We already know most of these numbers; for example, the number of distinct
widths is |memory[width]+1|, where the $+1$ accounts for the zero width that
is always supposed to be present. But we still should compute the beginning
and ending character codes (|bc| and |ec|), the number of header words (|lh|),
and the total number of words in the \.{TFM} file (|lf|).

@<Gl...@>=
@!bc:byte; {the smallest character code in the font}
@!ec:byte; {the largest character code in the font}
@!lh:byte; {the number of words in the header block}
@!lf:0..32767; {the number of words in the entire \.{TFM} file}
@!not←found:boolean; {has a font character been found?}
@!temp←width:fix←word; {width being used to compute a check sum}

@ It might turn out that no characters exist at all.
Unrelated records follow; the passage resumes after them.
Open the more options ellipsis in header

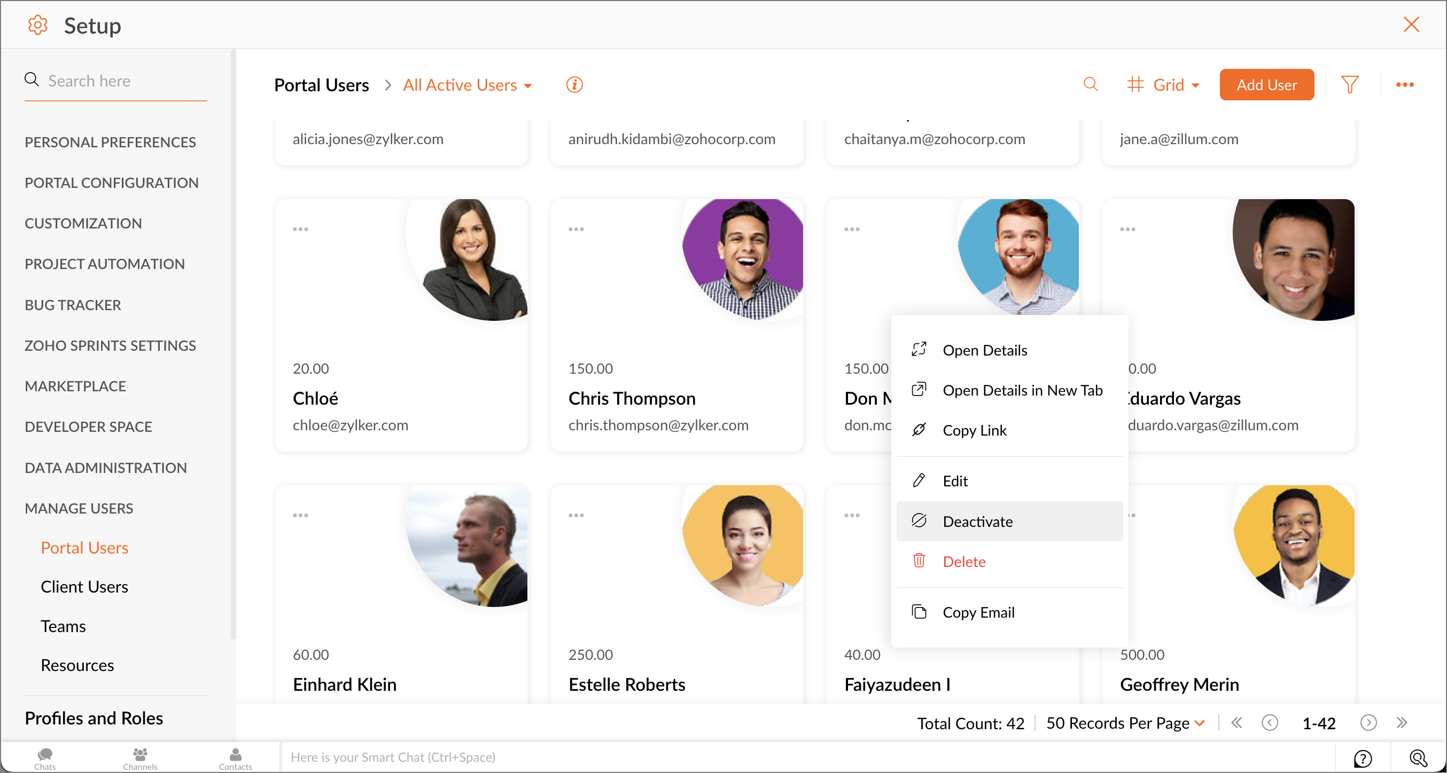tap(1404, 85)
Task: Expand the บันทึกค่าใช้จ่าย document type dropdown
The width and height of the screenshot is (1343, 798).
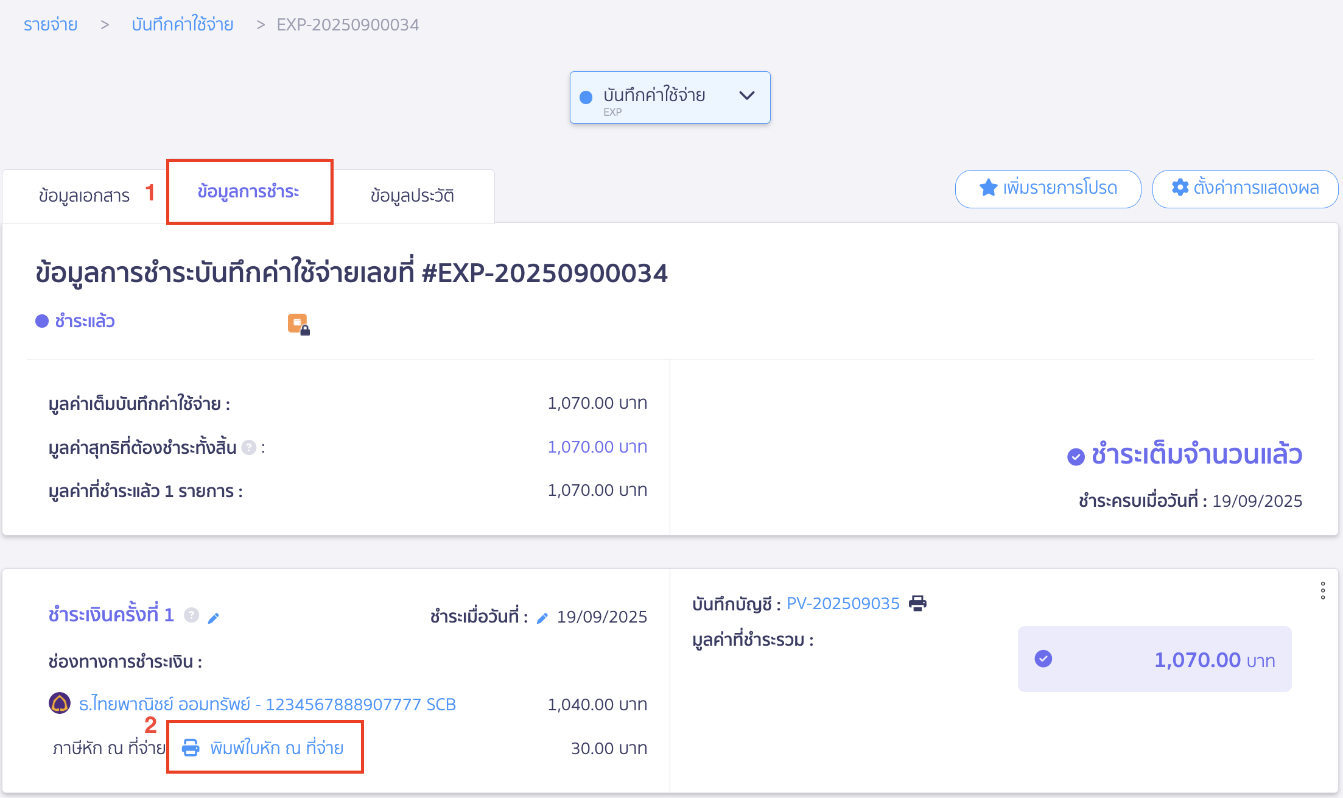Action: pyautogui.click(x=747, y=96)
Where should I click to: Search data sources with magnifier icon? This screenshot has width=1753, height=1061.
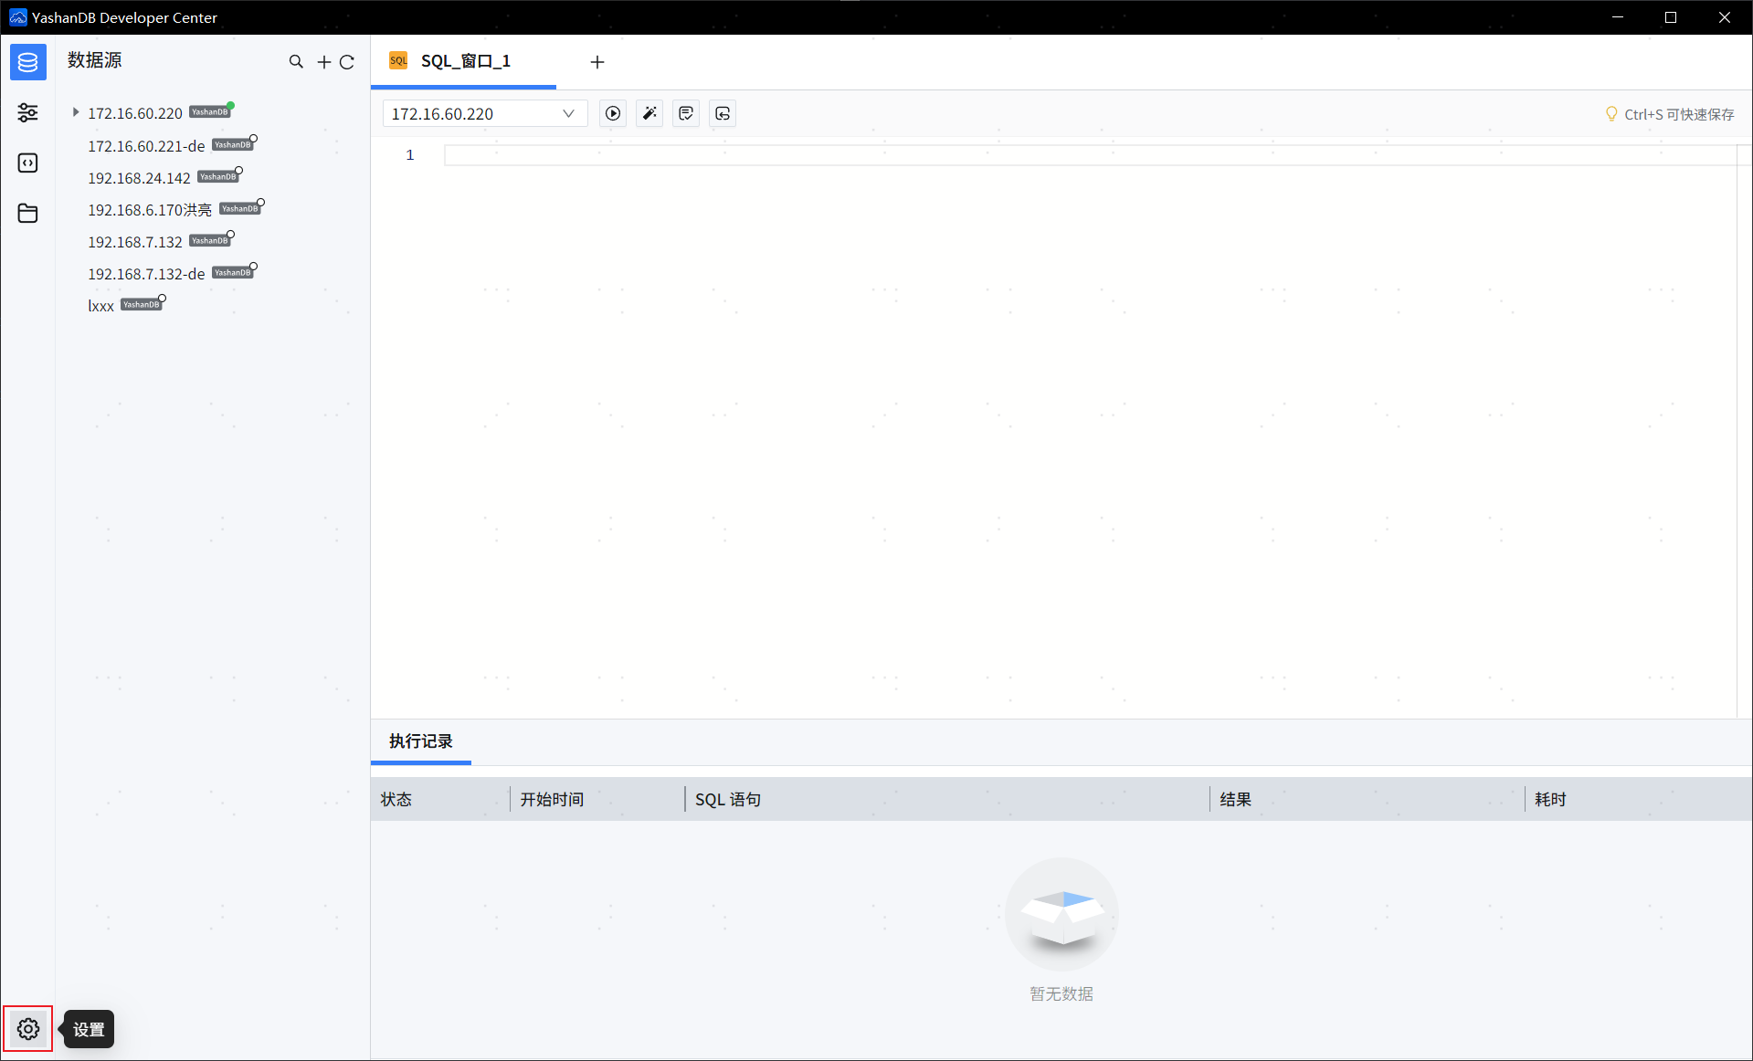pyautogui.click(x=296, y=62)
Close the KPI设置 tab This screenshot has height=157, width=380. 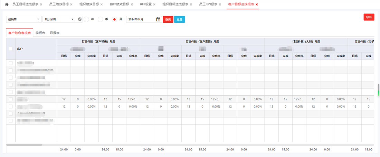coord(154,4)
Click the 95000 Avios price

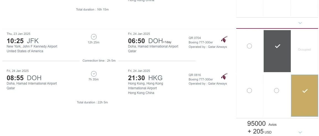tap(256, 124)
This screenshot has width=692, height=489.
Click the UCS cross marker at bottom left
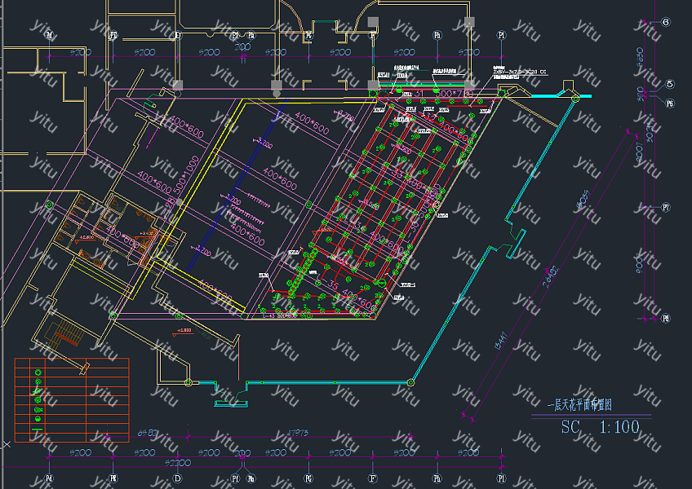(x=6, y=445)
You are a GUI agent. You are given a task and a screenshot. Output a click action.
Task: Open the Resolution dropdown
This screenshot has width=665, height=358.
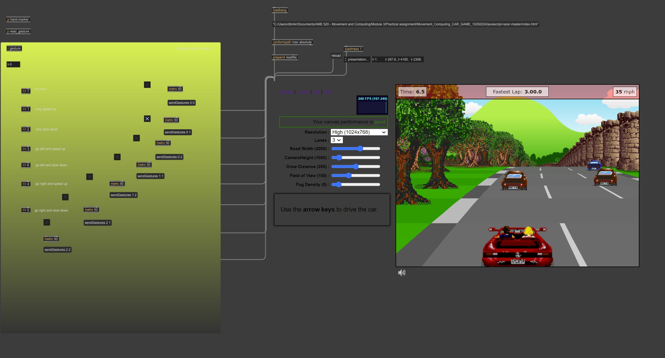click(359, 132)

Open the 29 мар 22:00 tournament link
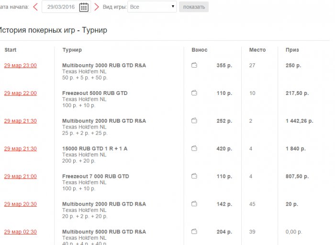pos(20,93)
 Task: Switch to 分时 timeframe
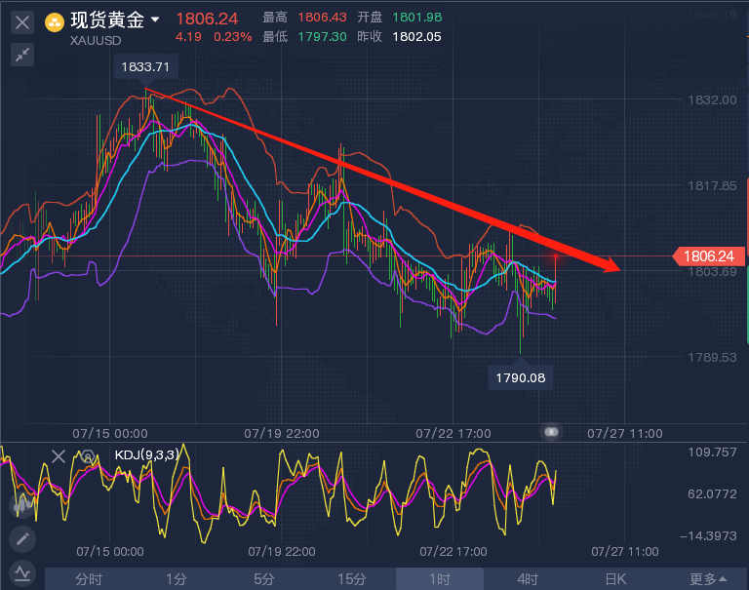tap(89, 579)
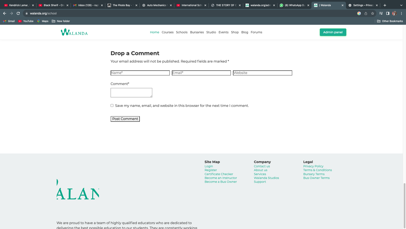Open a new browser tab

[385, 5]
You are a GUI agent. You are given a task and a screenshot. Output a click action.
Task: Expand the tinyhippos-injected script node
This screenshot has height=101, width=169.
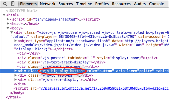8,19
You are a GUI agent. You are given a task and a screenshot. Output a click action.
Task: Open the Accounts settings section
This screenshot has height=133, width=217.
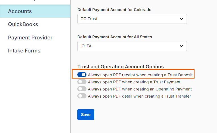coord(20,11)
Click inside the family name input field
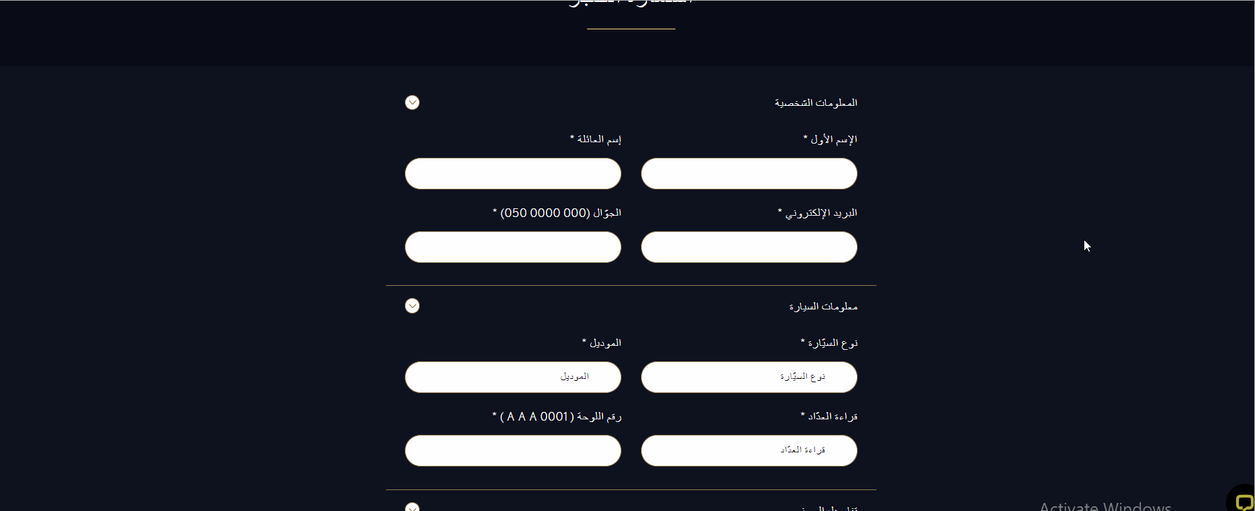The width and height of the screenshot is (1255, 511). click(x=513, y=173)

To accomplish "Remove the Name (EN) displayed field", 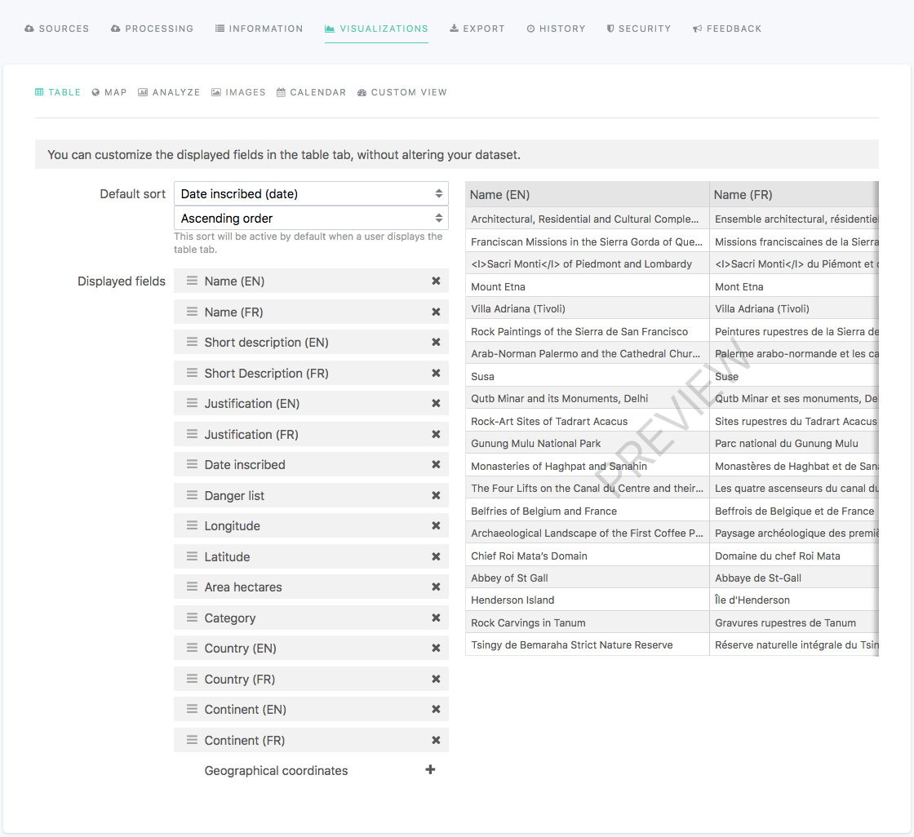I will click(436, 281).
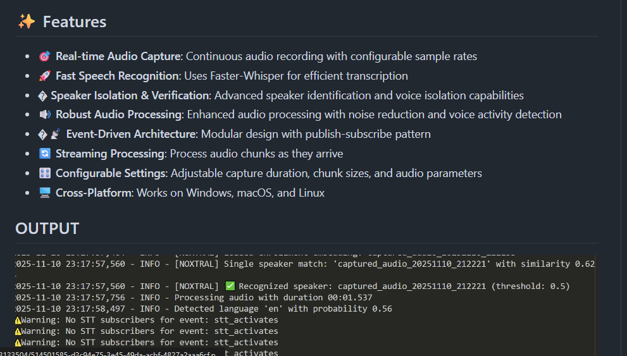Viewport: 627px width, 356px height.
Task: Click the OUTPUT section heading
Action: pos(47,228)
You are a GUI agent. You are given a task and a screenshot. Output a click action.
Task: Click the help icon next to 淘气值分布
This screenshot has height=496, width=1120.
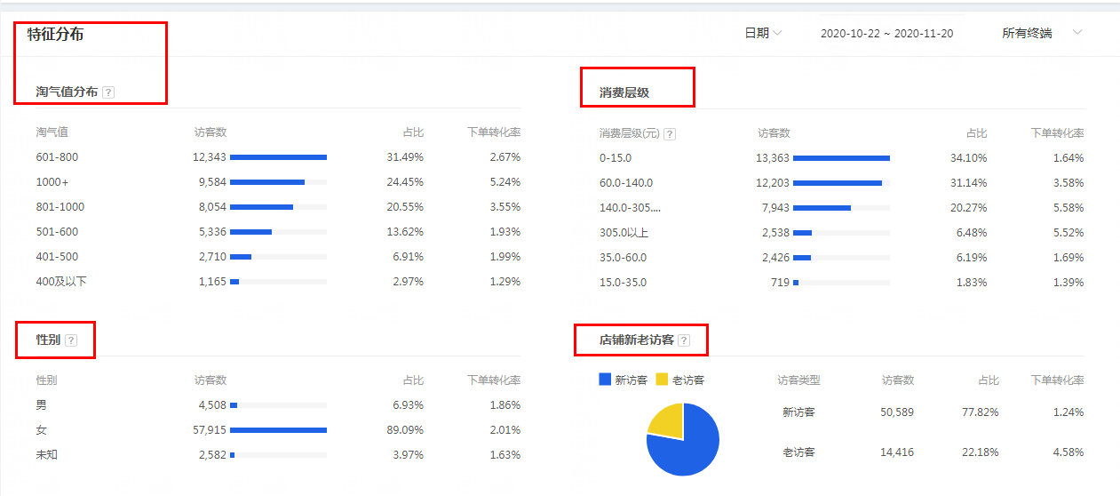pos(108,92)
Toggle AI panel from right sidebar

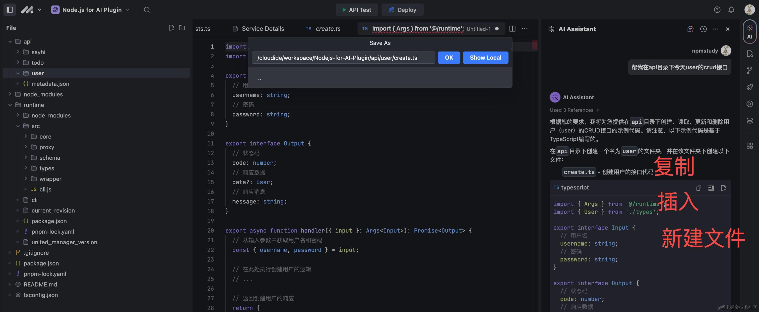pyautogui.click(x=750, y=32)
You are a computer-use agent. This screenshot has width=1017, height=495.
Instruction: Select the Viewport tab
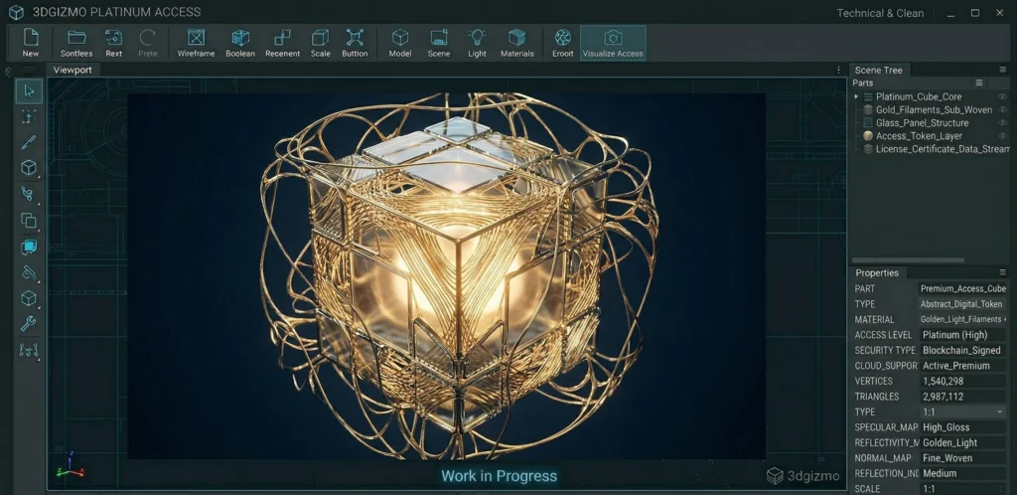(x=73, y=70)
But \.{PLtoTF} keeps
going and writes the \.{TFM} anyway. In this case |ec| will be~0 and |bc|
will be~1.

@<Compute the twelve...@>=
lh:=header←ptr div 4;@/
not←found:=true; bc:=0;
while not←found do
  if (char←wd[bc]>0)or(bc=255) then not←found:=false
  else incr(bc);
not←found:=true; ec:=255;
while not←found do
  if (char←wd[ec]>0)or(ec=0) then not←found:=false
  else decr(ec);
if bc>ec then bc:=1;
incr(memory[width]); incr(memory[height]); incr(memory[depth]);
incr(memory[italic]);@/
lf:=6+lh+(ec-bc+1)+memory[width]+memory[height]+memory[depth]+
memory[italic]+nl+nk+ne+np;

@ @d out←size(#)==out((#) div 256); out((#) mod 256)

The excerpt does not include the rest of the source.